**TASK PROMPT**
Print the items below exactly as they appear, starting at the line with "You are a GUI" and ending at the line with "Action: pyautogui.click(x=329, y=231)", both included. Leave the pictures out of your reply.

= = =

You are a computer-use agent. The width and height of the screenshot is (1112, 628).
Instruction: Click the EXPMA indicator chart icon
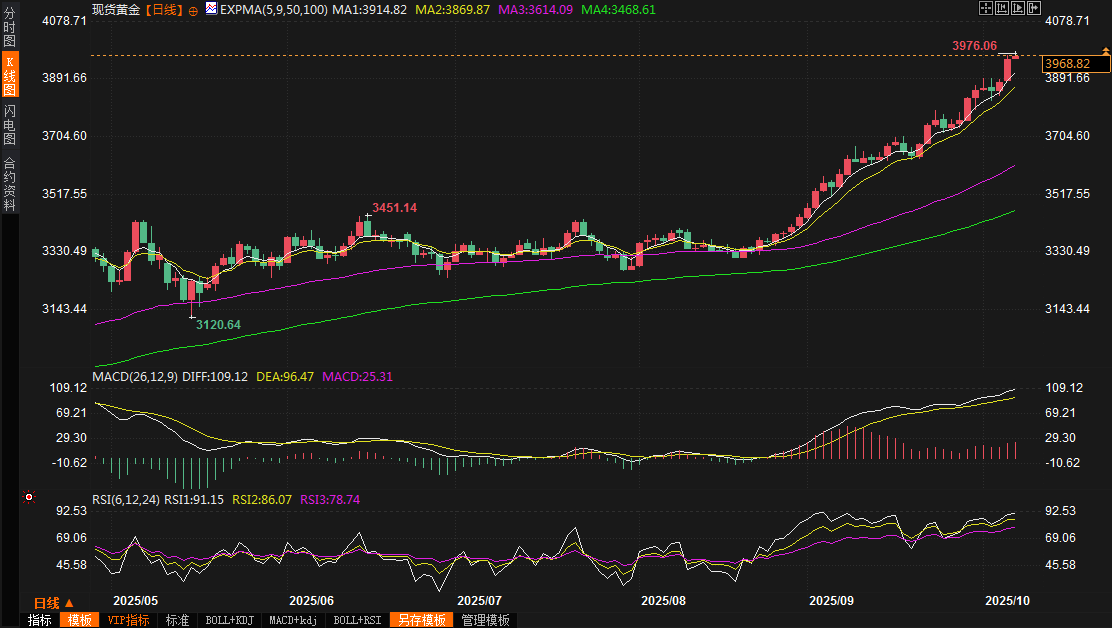click(211, 9)
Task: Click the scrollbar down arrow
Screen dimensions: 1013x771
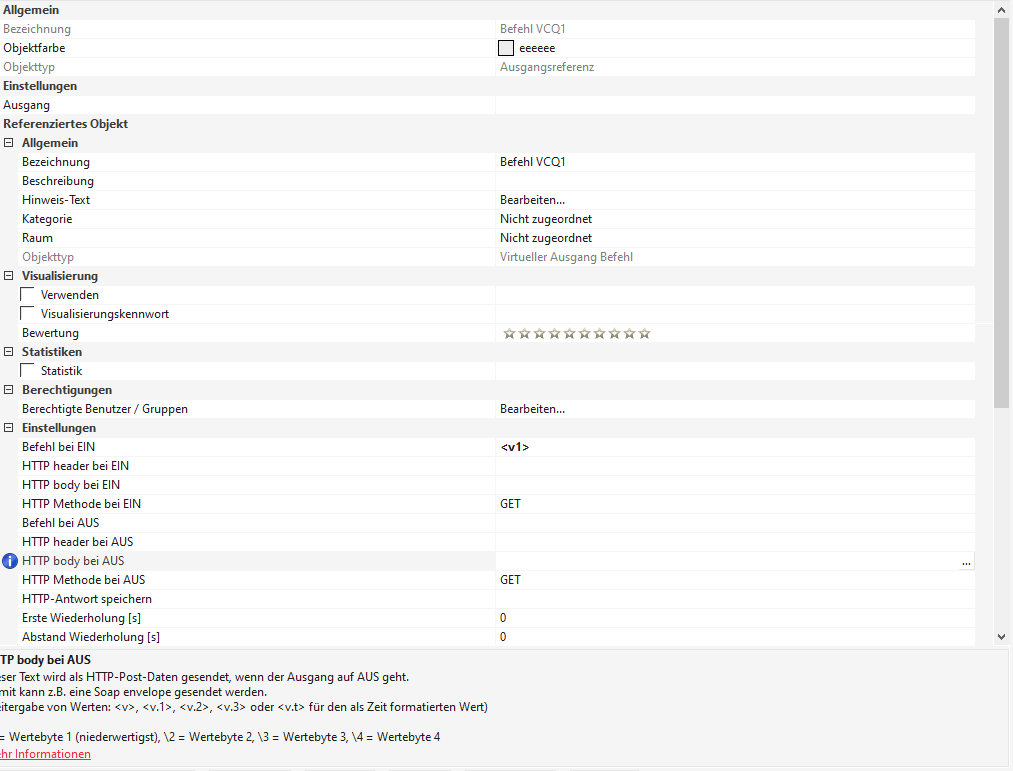Action: pyautogui.click(x=1002, y=636)
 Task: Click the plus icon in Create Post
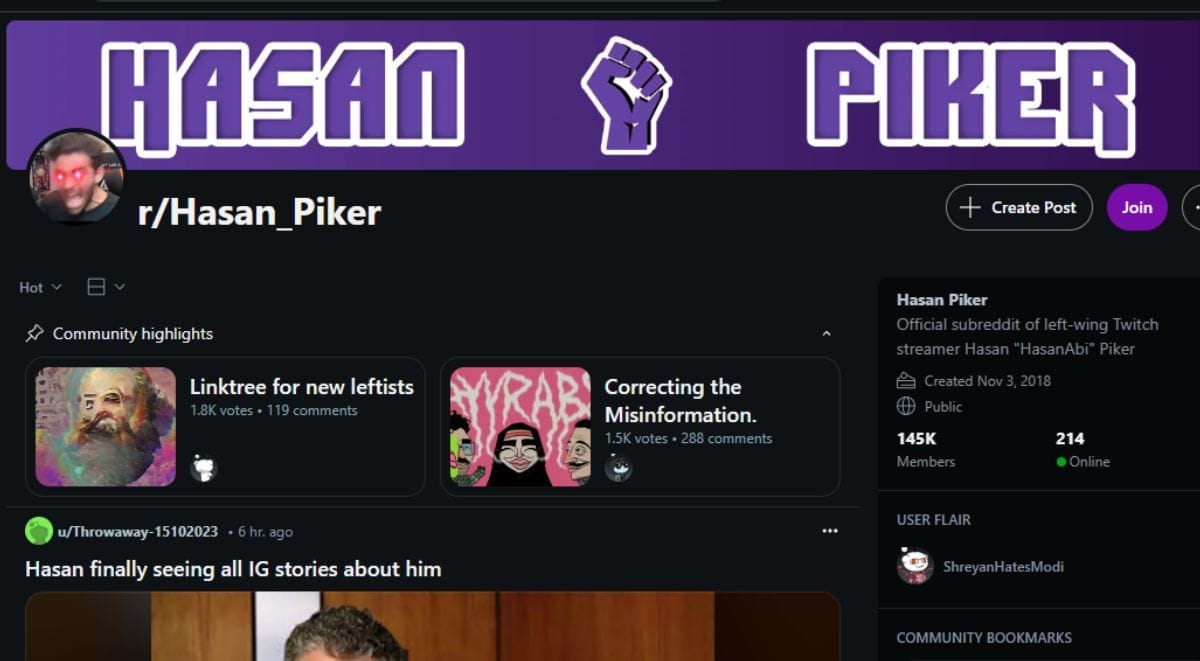[969, 207]

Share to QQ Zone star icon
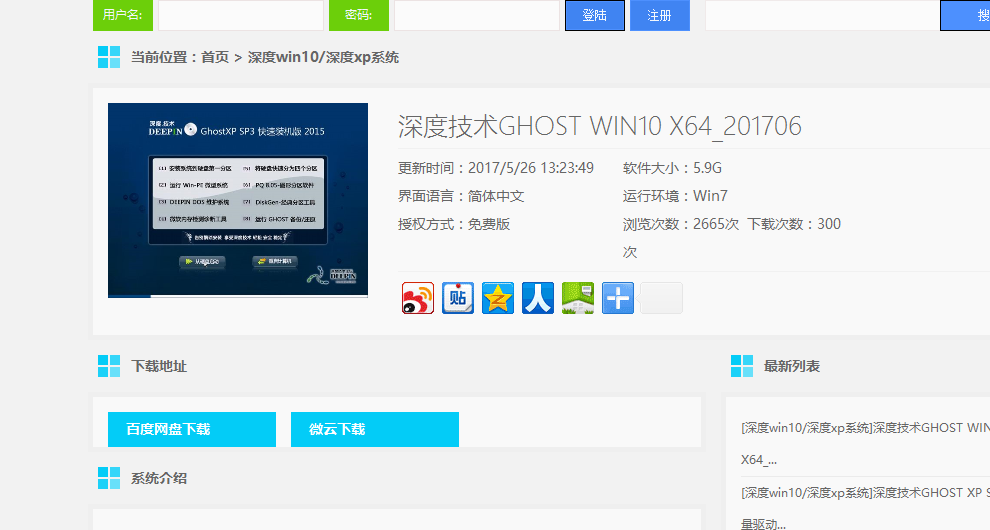498,298
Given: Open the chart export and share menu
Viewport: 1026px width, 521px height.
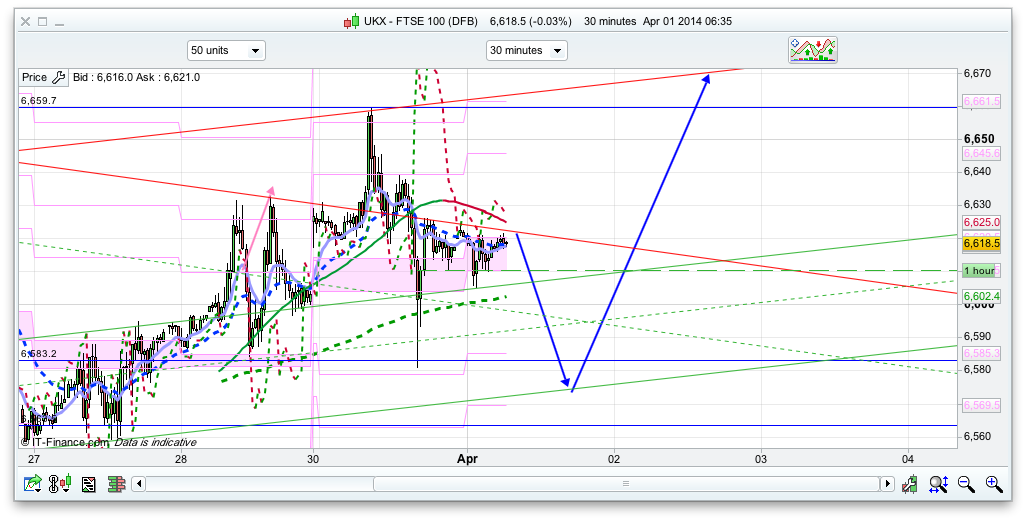Looking at the screenshot, I should (33, 485).
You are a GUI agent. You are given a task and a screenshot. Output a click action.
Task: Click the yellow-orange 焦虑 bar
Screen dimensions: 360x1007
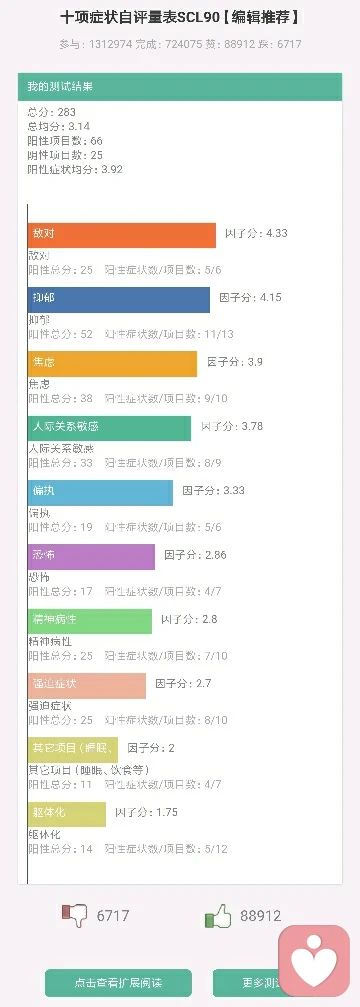tap(112, 363)
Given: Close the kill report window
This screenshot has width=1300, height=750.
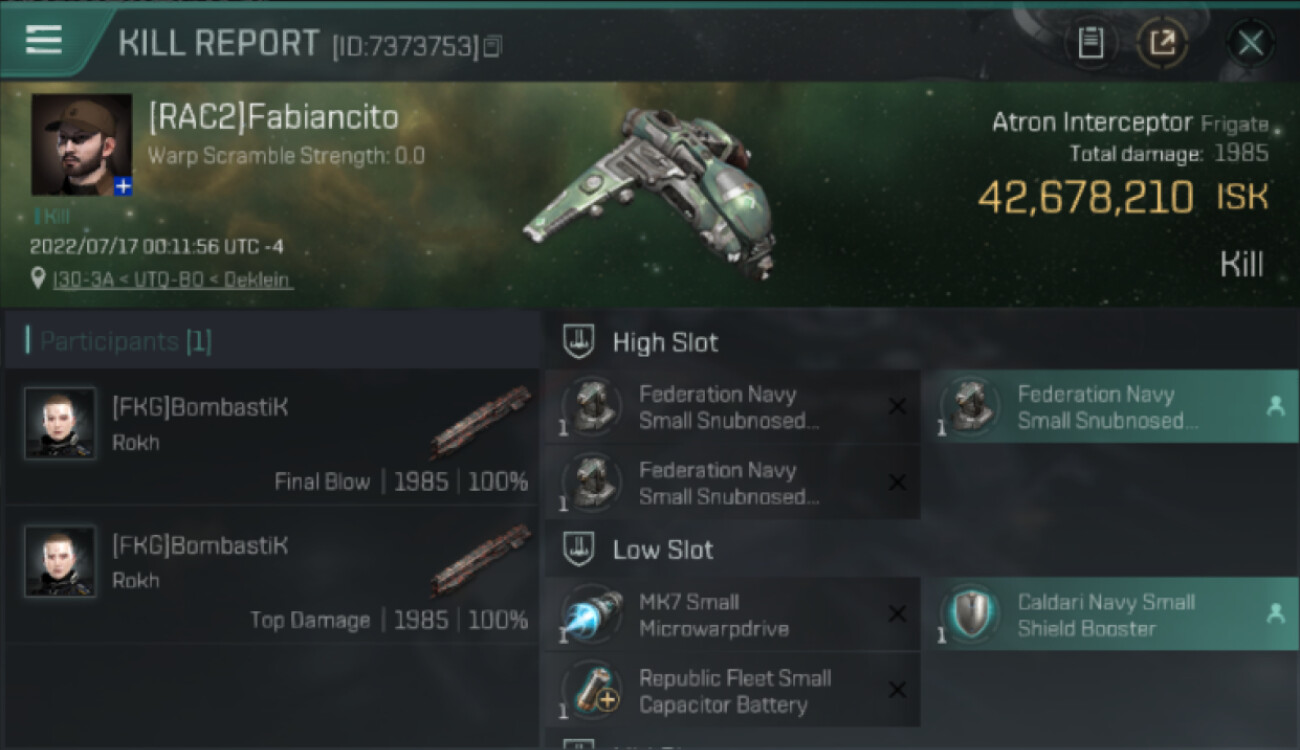Looking at the screenshot, I should [x=1250, y=43].
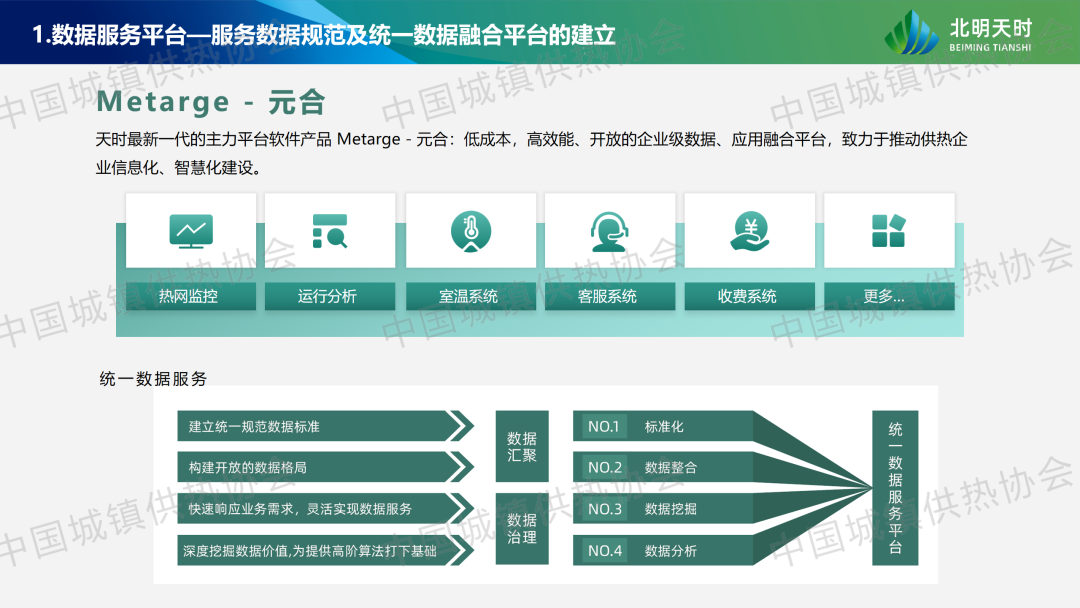The height and width of the screenshot is (608, 1080).
Task: Select the operation analysis magnifier icon
Action: pyautogui.click(x=329, y=231)
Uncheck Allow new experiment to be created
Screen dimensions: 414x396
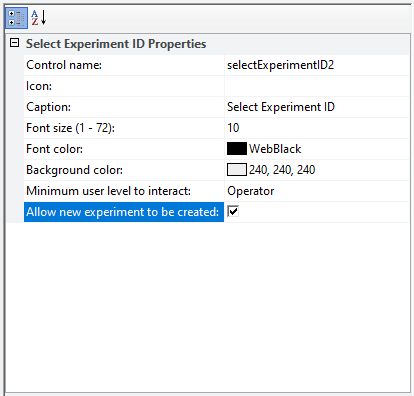[x=233, y=212]
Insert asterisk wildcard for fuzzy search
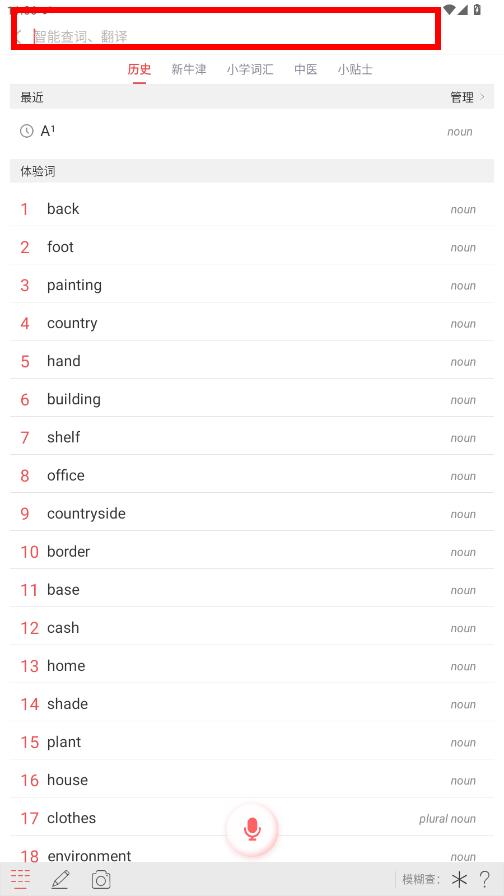The height and width of the screenshot is (896, 504). 459,879
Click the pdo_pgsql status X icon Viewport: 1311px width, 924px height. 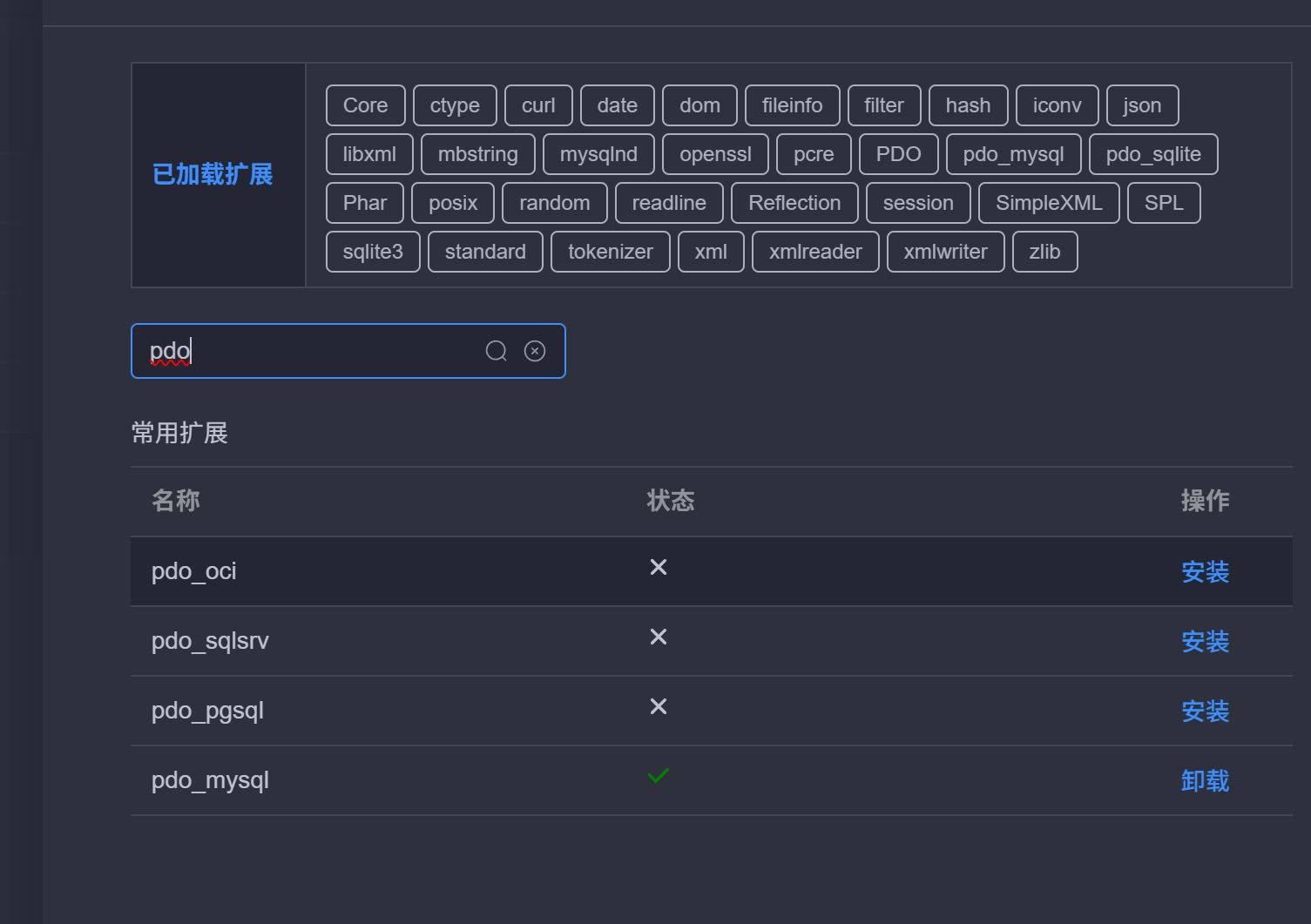(x=659, y=707)
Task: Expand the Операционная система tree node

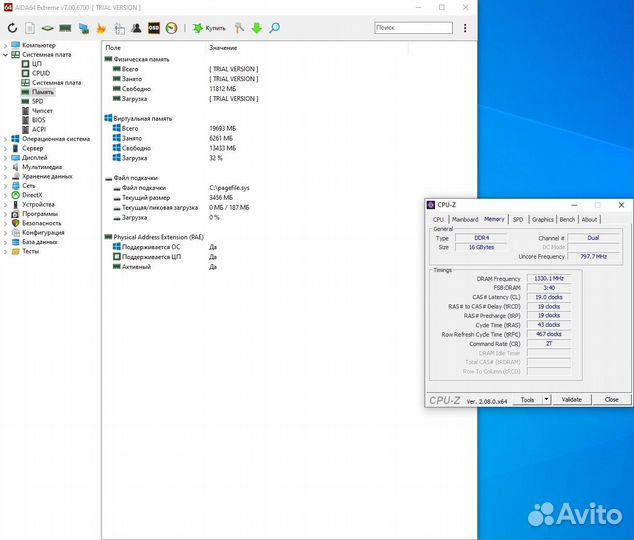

= = =

**RESULT FOR THIS EXERCISE**
You are a GUI agent. You are given a task and a screenshot. Output a click action.
Task: Click the yellow-orange 焦虑 bar
Screen dimensions: 360x1007
tap(112, 363)
Given: Close the kill report window
This screenshot has width=1300, height=750.
Looking at the screenshot, I should [x=1250, y=43].
The height and width of the screenshot is (608, 1080).
Task: Select the operation analysis magnifier icon
Action: pyautogui.click(x=329, y=231)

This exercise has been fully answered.